О, душа русская, как сильно в тебе замутнено и позаверченно; иной чужак и попытается заглянуть в нее, да тут же и отпрянет, испугавшись неожиданно открывшегося. А не ходи, куда не просят!
Подумал Добрыня о жене, и так-то стало жалко ее, она все одна да одна, мужа почти не видит. Первое время он намеревался взять ее в Киев, но потом расхотел, полагая, что незачем повязывать себе руки. Для многих непривычно, что не было у Добрыни по ближним осельям разлюбезных сердцу. А вот в племяннике от молодечества отколовшееся поощрял, правда, не так, чтобы уж очень приметно, а как бы нехотя, с усмешкой приговаривая, что и мы в младые леты были удальцы не только в воинском ремесле…
Добрыня стоял на крутом берегу, поднявшемся над водной равнинной гладью Ильмень-озера, и смотрел на Новогород, хорошо видный отсюда, со Словенского холма. Он обратил внимание на то, как спокойно катил свои воды Волхов, рассекая город надвое: на левобережье отчетливо обозначился детинец, обнесенный высоким тыном. Тут же ясно углядывались градские концы: Славенский и Плотнический, обсекаемые добротно сбитыми речными причалами. На правобережье раскинулось обширное княжье подворье со дворцами. На самом малом из них, с узорчатой росписью по стенам, Добрыня задержал взгляд. В этом дворце жила его Анна. Он со вниманием рассматривал дворец, точно бы стремясь отыскать хотя бы малую отметину, которая сказала бы, что тут что-то поменялось за время его отсутствия, но ничего не нашел, и это успокаивающе подействовало на него. И он стал способен размышлять о деле, которое привело его сюда и которое надобно исполнить надлежащим образом. И к сроку… Подошел митрополит с монахами. Среди них, облаченных в черное, с усталыми запыленными лицами, выделялся статью и какой-то особенной подвижностью Анастас, знатно послуживший русскому войску под Корсунью. Добрыня уловил его легкий взгляд, скользящий по ближним предметам, и усмехнулся; он почувствовал в монахе нетерпение, которое жило и в нем, правда, совсем по другой причине, и сказал:
— Подождем. Должны прибыть от новогородских мужей посланцы. Обещались.
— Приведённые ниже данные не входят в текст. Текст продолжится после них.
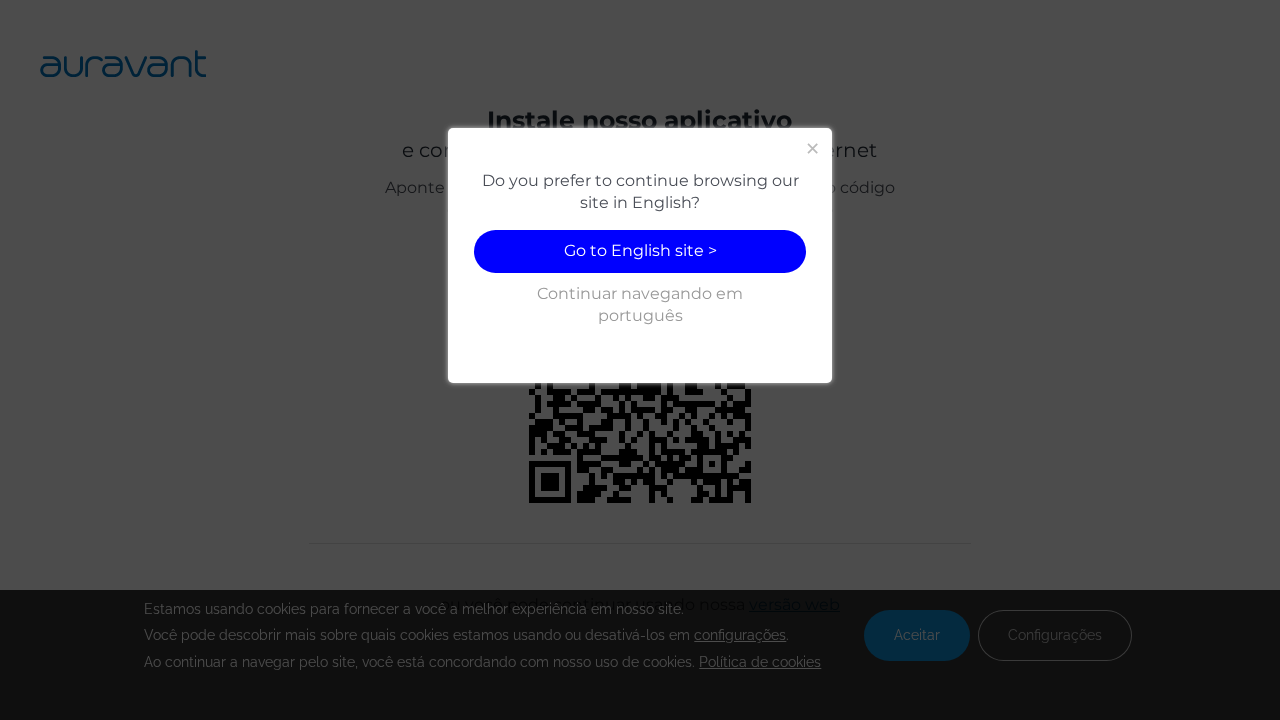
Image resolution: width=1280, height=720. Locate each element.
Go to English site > (640, 250)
Но время шло, а никто не появлялся, и Добрыня забеспокоился. Впрочем, это никак не отразилось на нем. А небесное пространство над головой мало-помалу суживалось, утемнялось, и людская разноголосица, доносящаяся до Словенского холма от Великого Торговища, где, как понимал Добрыня, проходило Вече, понемногу стихала.
— Теперь жди… — как бы даже без привычной твердости в голосе, точно бы поняв что-то, о чем никто еще не догадывался, сказал Добрыня и повернулся к Путяте, ища подтверждения своей догадке. Но Путята молчал.
И вот появились те, кого терпеливо, словно бы, наконец-то, вняв просьбе Великого князя вершить Христово дело мирно, без пролития крови, ждал Добрыня, не предпринимая ничего и сдерживая горячих мужей, предлагавших теперь же идти к Большому мосту, чтобы взять его под свою руку и уж там оглядеться, а не медлить, иначе новогородцы, отличавшиеся особым рвением в поклонении русским Богам, переймут Большой мост и встанут на нем твердой ногой. Добрыня и сам понимал, какое значение имел этот мост, соединяющий лево-и-правобережья: удерживая его можно диктовать волю Новогороду. Но он надеялся, что горожане помнят его и уважают, ведь это он помог им в свое время противу нурманов, и они отстояли тогда любезную сердцу отчину и дух вольного города, сохранявшийся еще от стародавней Вяжбы, откуда и пришли в эти места оттесненные германскими племенами жители ее, гордые и смелые, и даже больше, окрепшие в духе, и воздвигли новые домы на берегах Волхов-реки, как если бы и в прежние леты хаживали сюда, и эти земли не были для них чужими, а от сердца любящего. Но, когда увидел Добрыня среди тех, кого прислало Вече, неистового сердцем Ильменского волхва, нареченного Соловьем за то ли, что в спевании старых сказаний не было ему равных, за то ли, что он отличался чуткостью к слову, понимая скрытую в нем божественную силу, и посмотрел в жгуче и страстно горящие глаза его, понял, что не дождется от новогородцев согласия тому, с чем пришел к ним.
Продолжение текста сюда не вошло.